● **Available records**
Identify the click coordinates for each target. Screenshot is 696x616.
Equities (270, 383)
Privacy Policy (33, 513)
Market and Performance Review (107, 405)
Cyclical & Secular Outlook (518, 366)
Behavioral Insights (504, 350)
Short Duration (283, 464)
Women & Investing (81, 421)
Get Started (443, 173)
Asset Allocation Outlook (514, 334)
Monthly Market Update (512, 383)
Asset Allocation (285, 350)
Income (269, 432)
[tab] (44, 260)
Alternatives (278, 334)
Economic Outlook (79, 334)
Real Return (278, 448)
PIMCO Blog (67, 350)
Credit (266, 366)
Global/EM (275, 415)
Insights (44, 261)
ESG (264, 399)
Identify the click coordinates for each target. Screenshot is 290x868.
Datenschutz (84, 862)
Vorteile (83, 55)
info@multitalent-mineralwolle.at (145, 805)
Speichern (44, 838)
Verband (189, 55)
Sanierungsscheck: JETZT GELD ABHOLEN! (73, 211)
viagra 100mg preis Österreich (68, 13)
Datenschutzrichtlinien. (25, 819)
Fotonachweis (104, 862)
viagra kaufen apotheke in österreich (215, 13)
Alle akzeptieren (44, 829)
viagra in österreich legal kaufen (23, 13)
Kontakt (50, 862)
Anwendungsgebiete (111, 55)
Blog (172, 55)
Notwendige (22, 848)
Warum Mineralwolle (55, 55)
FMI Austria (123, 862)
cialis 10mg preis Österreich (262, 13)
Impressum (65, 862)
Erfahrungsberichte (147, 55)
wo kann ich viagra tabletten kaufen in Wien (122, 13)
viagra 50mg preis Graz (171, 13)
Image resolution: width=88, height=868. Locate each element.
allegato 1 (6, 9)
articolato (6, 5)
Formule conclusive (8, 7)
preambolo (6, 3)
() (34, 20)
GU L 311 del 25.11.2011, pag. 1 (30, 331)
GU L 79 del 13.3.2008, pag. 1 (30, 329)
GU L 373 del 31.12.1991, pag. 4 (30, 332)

● **Required task**
Return every one of the entries above without any changes, keeping each line as it is and in the same order.

● **Task response**
Identify the click coordinates for each target. Screenshot is 696x616.
Equities (270, 383)
Privacy Policy (33, 513)
Market and Performance Review (107, 405)
Cyclical & Secular Outlook (518, 366)
Behavioral Insights (504, 350)
Short Duration (283, 464)
Women & Investing (81, 421)
Get Started (443, 173)
Asset Allocation Outlook (514, 334)
Monthly Market Update (512, 383)
Asset Allocation (285, 350)
Income (269, 432)
[tab] (44, 260)
Alternatives (278, 334)
Economic Outlook (79, 334)
Real Return (278, 448)
PIMCO Blog (67, 350)
Credit (266, 366)
Global/EM (275, 415)
Insights (44, 261)
ESG (264, 399)
Identify the click coordinates for each target. Screenshot is 290x868.
Datenschutz (84, 862)
Vorteile (83, 55)
info@multitalent-mineralwolle.at (145, 805)
Speichern (44, 838)
Verband (189, 55)
Sanierungsscheck: JETZT GELD ABHOLEN! (73, 211)
viagra 100mg preis Österreich (68, 13)
Datenschutzrichtlinien. (25, 819)
Fotonachweis (104, 862)
viagra kaufen apotheke in österreich (215, 13)
Alle akzeptieren (44, 829)
viagra in österreich legal kaufen (23, 13)
Kontakt (50, 862)
Anwendungsgebiete (111, 55)
Blog (172, 55)
Notwendige (22, 848)
Warum Mineralwolle (55, 55)
FMI Austria (123, 862)
cialis 10mg preis Österreich (262, 13)
Impressum (65, 862)
Erfahrungsberichte (147, 55)
wo kann ich viagra tabletten kaufen in Wien (122, 13)
viagra 50mg preis Graz (171, 13)
Image resolution: width=88, height=868. Locate each element.
allegato 1 (6, 9)
articolato (6, 5)
Formule conclusive (8, 7)
preambolo (6, 3)
() (34, 20)
GU L 311 del 25.11.2011, pag. 1 (30, 331)
GU L 79 del 13.3.2008, pag. 1 (30, 329)
GU L 373 del 31.12.1991, pag. 4 (30, 332)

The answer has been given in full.